*Required action:* Copy out every line of the records where the string "policy" occurs.

(Stored data)
——————
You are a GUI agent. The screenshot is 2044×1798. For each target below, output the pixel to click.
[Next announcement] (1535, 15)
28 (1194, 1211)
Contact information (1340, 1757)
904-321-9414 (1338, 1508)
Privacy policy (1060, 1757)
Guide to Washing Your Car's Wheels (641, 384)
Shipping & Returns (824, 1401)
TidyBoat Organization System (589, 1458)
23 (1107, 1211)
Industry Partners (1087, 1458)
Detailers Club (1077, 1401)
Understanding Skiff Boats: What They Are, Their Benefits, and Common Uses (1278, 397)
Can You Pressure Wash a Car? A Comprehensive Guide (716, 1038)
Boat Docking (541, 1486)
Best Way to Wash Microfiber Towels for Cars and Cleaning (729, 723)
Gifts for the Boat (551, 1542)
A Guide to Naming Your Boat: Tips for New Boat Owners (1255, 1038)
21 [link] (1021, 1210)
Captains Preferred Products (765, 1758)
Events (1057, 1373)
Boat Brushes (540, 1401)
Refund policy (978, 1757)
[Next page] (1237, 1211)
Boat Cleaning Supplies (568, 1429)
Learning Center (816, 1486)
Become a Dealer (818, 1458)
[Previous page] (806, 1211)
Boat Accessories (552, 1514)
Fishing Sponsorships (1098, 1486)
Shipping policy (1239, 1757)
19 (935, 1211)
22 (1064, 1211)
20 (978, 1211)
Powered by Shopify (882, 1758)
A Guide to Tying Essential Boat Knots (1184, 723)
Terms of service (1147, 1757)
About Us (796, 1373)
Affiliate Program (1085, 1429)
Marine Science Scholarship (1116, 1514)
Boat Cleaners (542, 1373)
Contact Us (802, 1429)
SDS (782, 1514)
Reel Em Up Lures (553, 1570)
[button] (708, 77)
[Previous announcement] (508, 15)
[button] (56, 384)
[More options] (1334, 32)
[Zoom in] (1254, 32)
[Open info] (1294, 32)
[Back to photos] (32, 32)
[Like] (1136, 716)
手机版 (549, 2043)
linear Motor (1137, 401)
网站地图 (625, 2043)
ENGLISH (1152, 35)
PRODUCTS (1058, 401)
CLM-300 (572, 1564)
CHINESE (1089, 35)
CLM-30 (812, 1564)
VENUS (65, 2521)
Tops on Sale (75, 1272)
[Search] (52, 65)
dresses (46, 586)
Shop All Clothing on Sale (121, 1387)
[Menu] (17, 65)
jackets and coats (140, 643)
——————
*Response to the exercise:*
Privacy policy (1060, 1757)
Refund policy (978, 1757)
Shipping policy (1239, 1757)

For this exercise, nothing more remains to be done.